Take the Oxfordshire town of Abingdon, as an example. Now the people here really do know how to celebrate a King’s coronation in style. The town’s dignitaries order thousands of currant buns, take themselves and the said creations up 100 steps to the top of the County Hall and throw them to the crowds below. It literally rains buns for about half an hour until every one has been thrown.

I digress for a moment because I can relate to such a gesture. For 2023, I have committed myself to create a weekly visual pun and post it on social media every Monday, which I call Pun Day. The week my lovely editor, Candi, commissioned me to write a piece on Abingdon – which I admit I have never visited before – my visual pun was of three buns dancing. It was of course A-BUN-DANCE. So then to visit a town, which literally celebrates in abundance with the very items I drew, made me laugh – and feel at home.
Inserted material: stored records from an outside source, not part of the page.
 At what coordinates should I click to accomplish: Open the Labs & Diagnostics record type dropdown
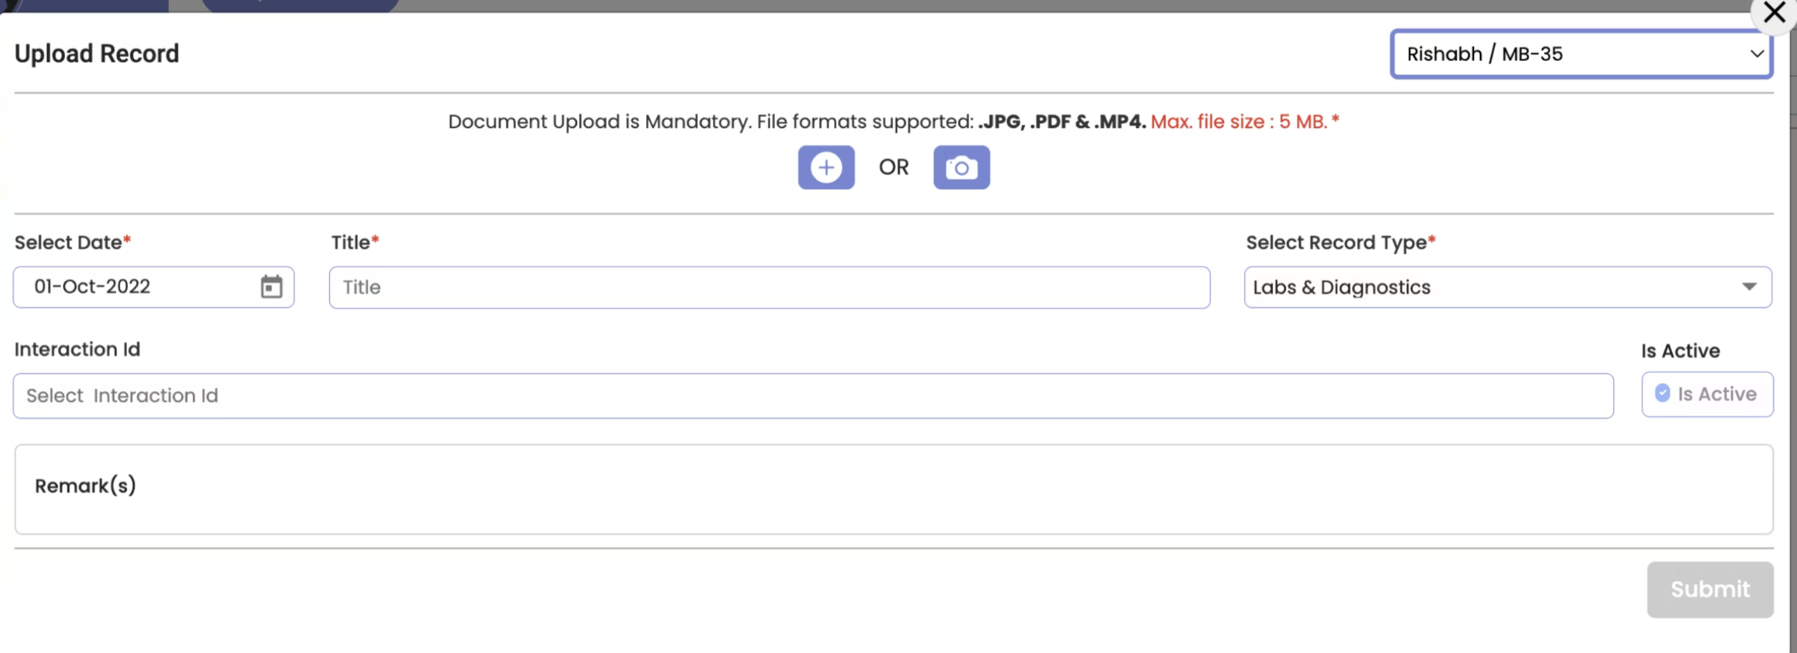(x=1507, y=287)
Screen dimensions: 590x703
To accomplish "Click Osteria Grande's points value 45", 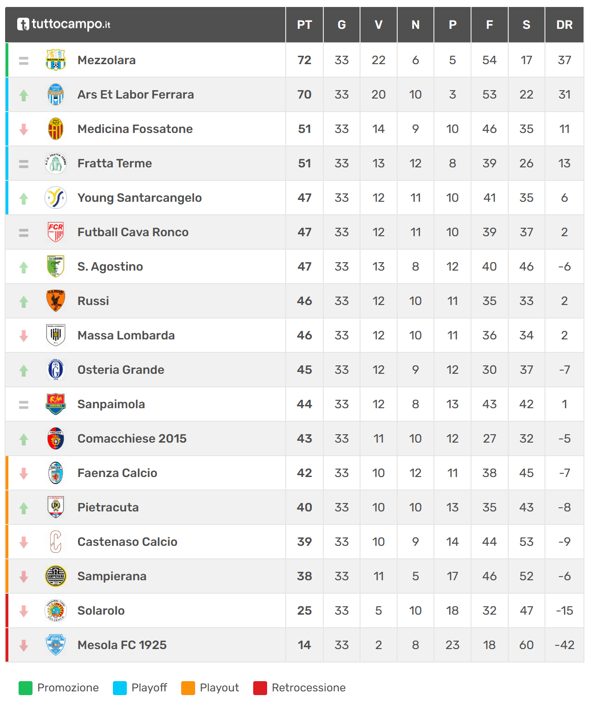I will (x=304, y=370).
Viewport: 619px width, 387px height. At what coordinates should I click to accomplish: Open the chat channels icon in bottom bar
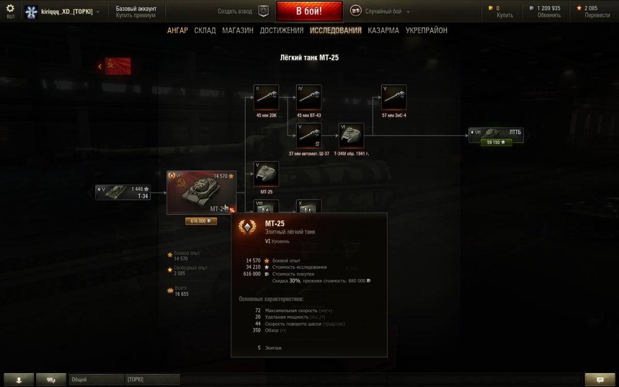51,380

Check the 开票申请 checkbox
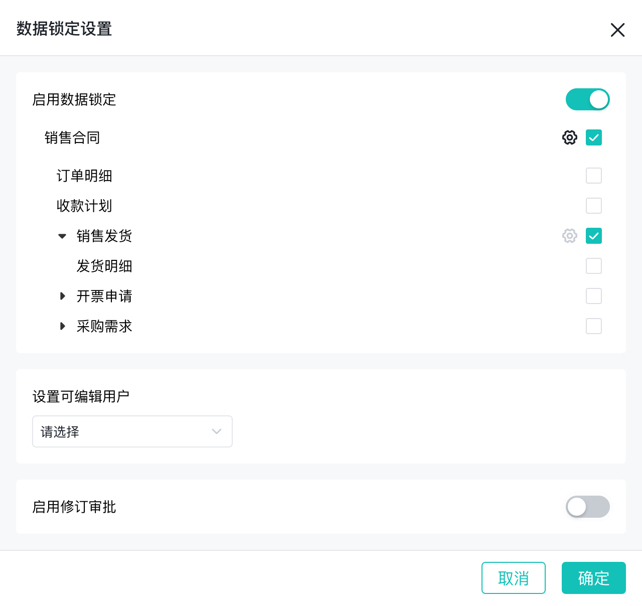[x=594, y=296]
Great British Life: 'A-bun-dance' by Tracy Spiers'A-bun-dance' by Tracy Spiers

Writing ahead of an event is always a little tricky as there is always a danger the said event may not happen. But Abingdon has been throwing buns for Royal occasions it’s believed since the coronation of George III. It is up to the town council to decide when a bun throwing event takes place.
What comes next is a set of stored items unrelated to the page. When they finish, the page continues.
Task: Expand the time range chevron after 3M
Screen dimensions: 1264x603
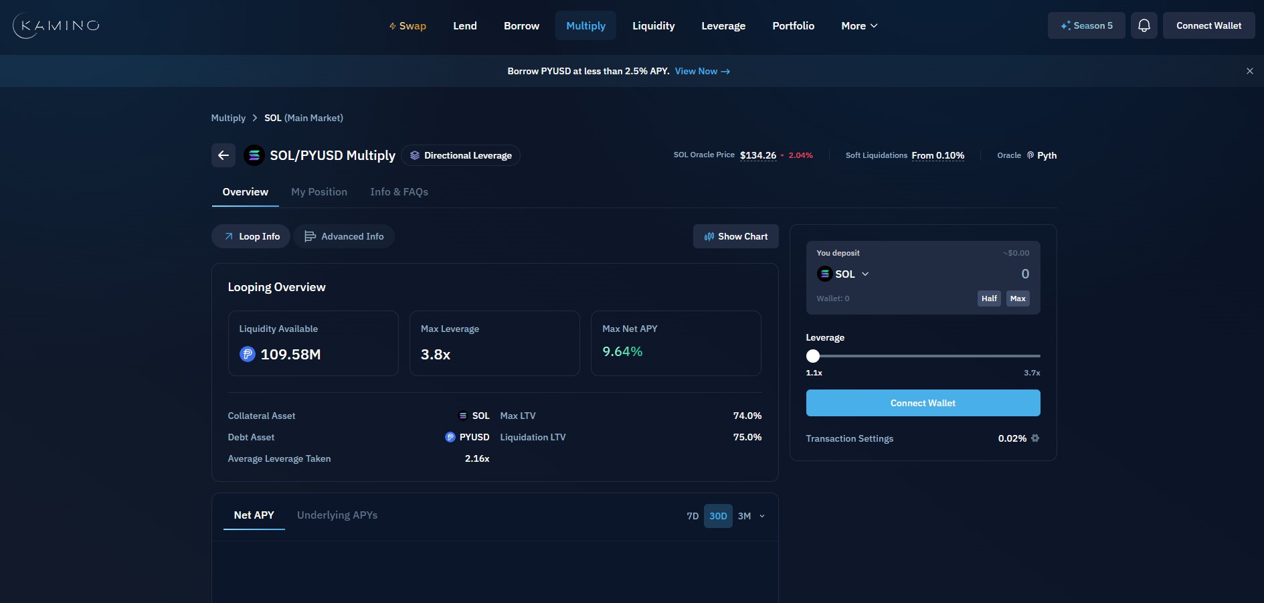Action: point(762,516)
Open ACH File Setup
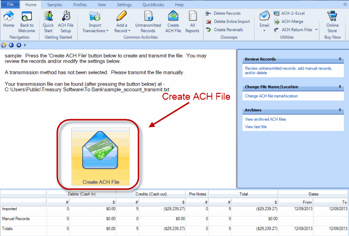Screen dimensions: 349x236 (65, 20)

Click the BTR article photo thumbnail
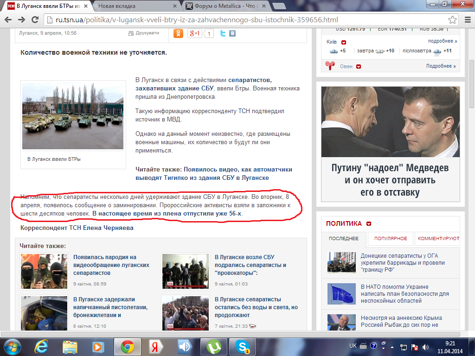[73, 116]
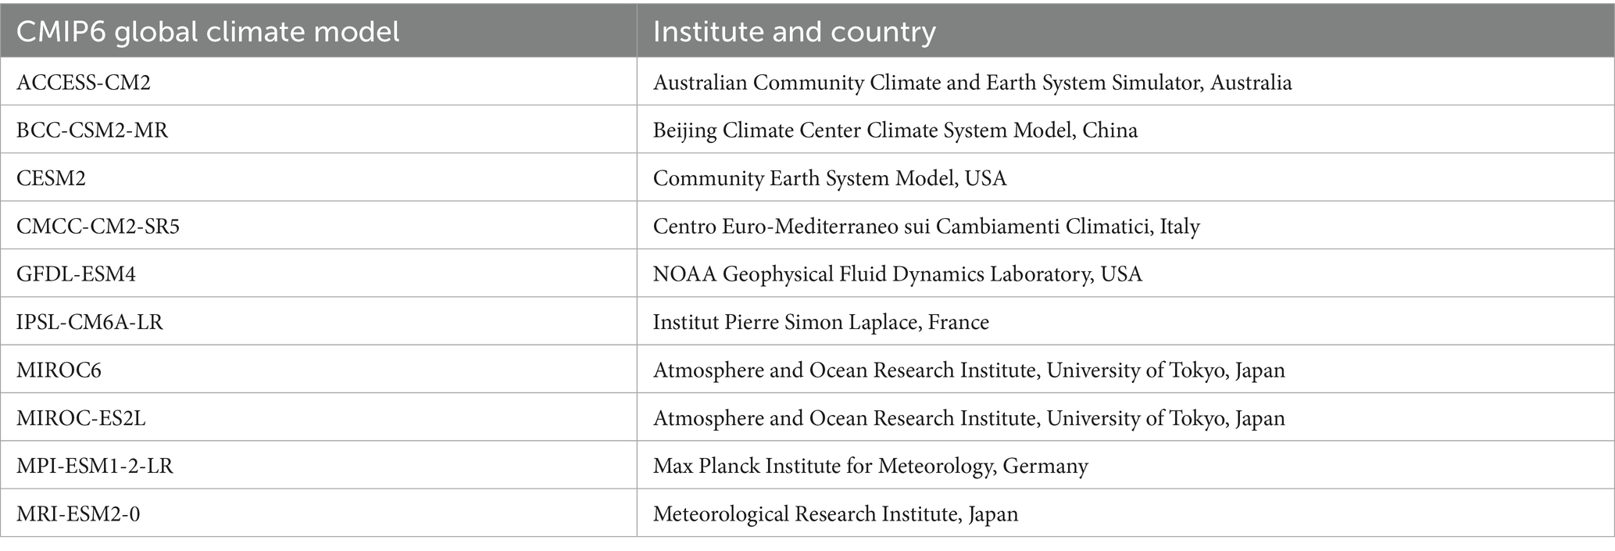Select the MIROC6 model cell
Image resolution: width=1615 pixels, height=551 pixels.
(319, 369)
Last year some 5,000 buns – which are like hot cross buns without the crosses – were made and thrown in honour of the late Her Majesty Queen Elizabeth II’s Platinum Jubilee on Saturday, June 5. The town didn’t anticipate that 11 months later they would be hosting another bun throwing to mark the coronation of His Majesty King Charles III.

It is a certainly a crowd-puller and one that the people of Abingdon embrace with gusto. To catch a bun is quite something – but to catch one with a special mark is even better. For some these buns are considered too special to eat. In fact, many bun-catchers don’t eat them, they preserve them.
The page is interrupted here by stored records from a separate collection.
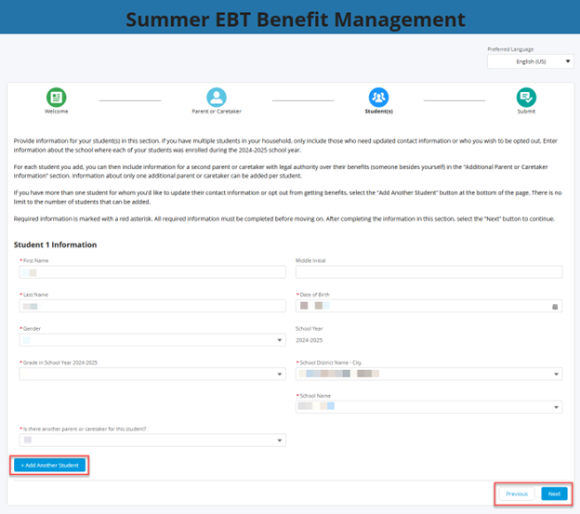Expand Grade in School Year 2024-2025 dropdown

[151, 374]
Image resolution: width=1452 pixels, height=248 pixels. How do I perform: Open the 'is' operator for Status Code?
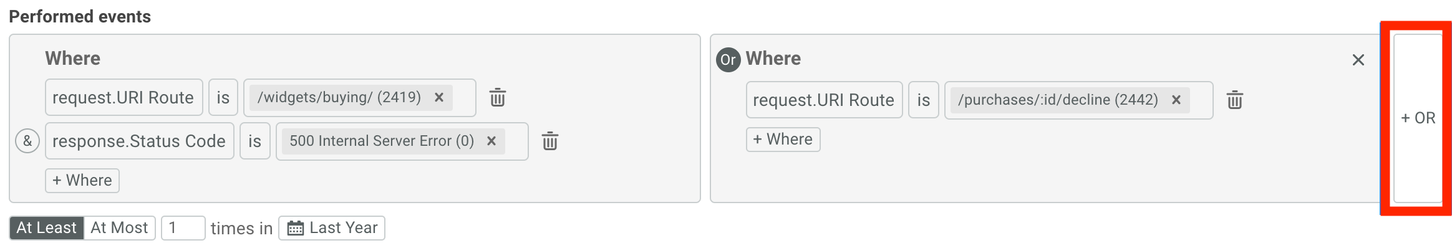tap(254, 141)
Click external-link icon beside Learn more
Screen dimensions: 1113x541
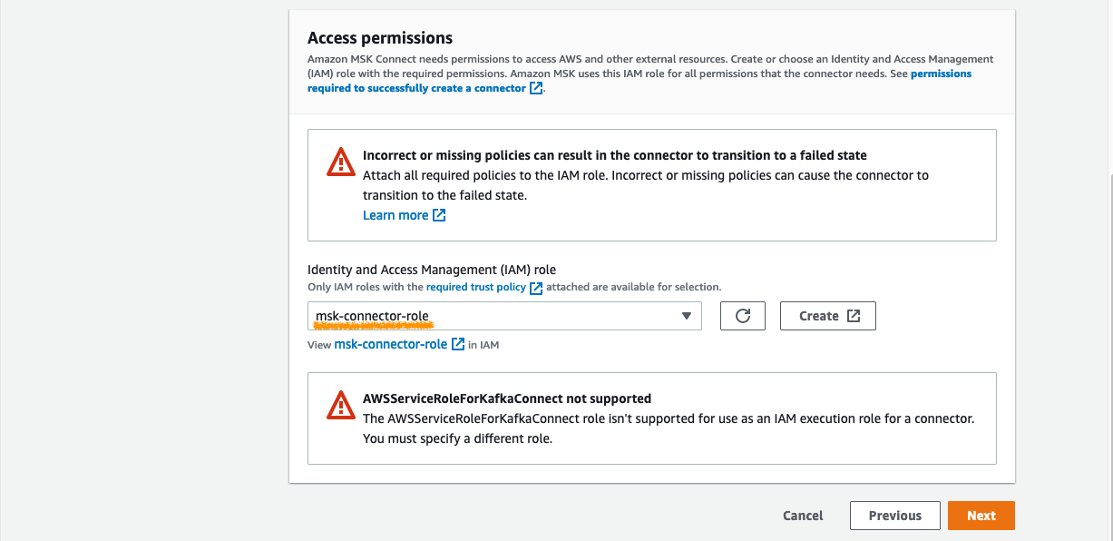(x=439, y=215)
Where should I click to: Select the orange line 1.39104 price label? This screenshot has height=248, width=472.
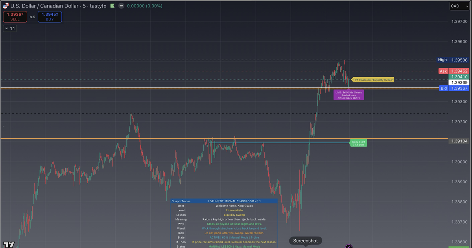pyautogui.click(x=459, y=141)
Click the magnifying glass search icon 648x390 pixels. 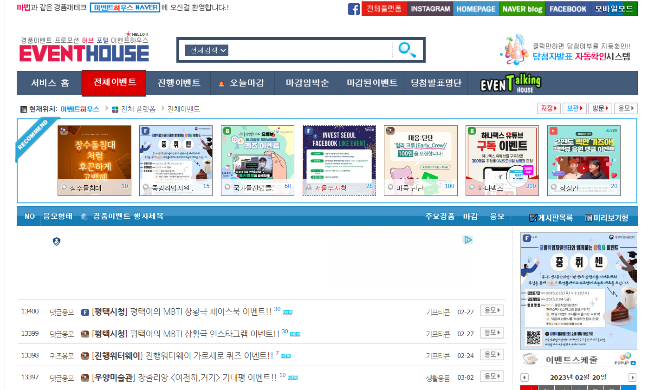pos(407,50)
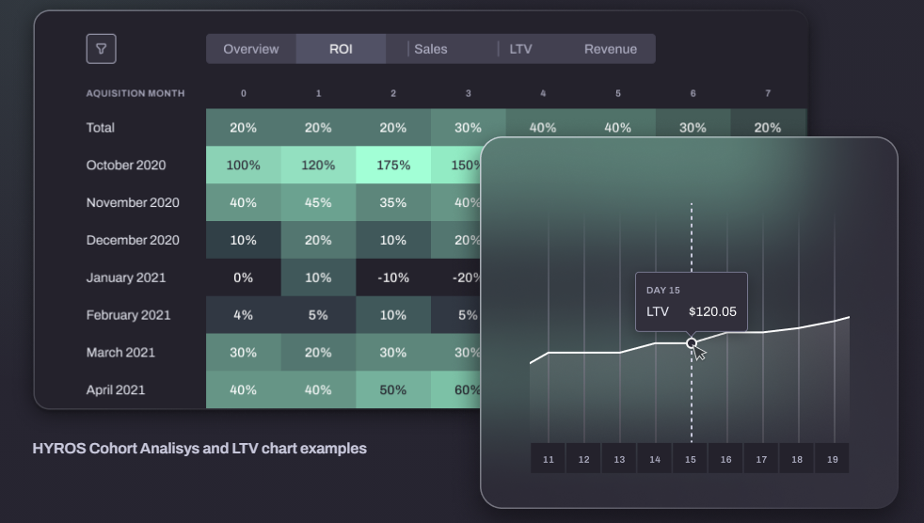Select the April 2021 50% cell
The image size is (924, 523).
click(393, 389)
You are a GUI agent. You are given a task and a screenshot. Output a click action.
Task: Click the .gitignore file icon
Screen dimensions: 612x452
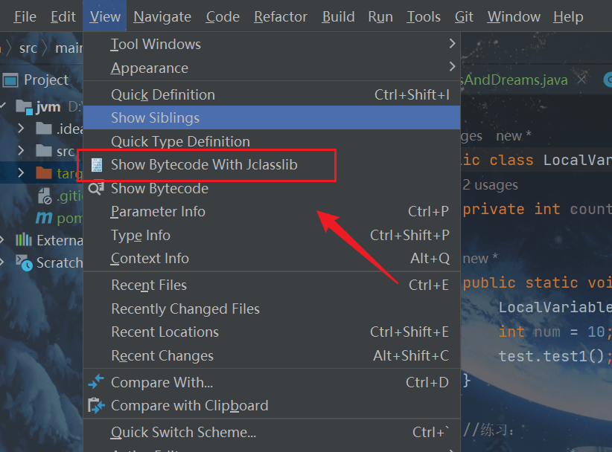(45, 196)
Theresa Froude is manager of Throwing Buns café, situated to the side of the County Hall, and probably has one of the best ground views of the bun throwing events. It also acts as a good shelter, too, once the buns start falling from the sky!

‘The King’s coronation is my third time of seeing the throwing buns event. The sense of community in Abingdon is amazing. They do make it a big deal. For the Platinum Jubilee they had fireworks, for the Coronation, there will also be a party in the park,’ says Theresa.

Great British Life: Crowds in the Market Place for the 2016 bun throwing. (c) Abingdon County Hall MuseumCrowds in the Market Place for the 2016 bun throwing. (c) Abingdon County Hall Museum ‘We want buns!’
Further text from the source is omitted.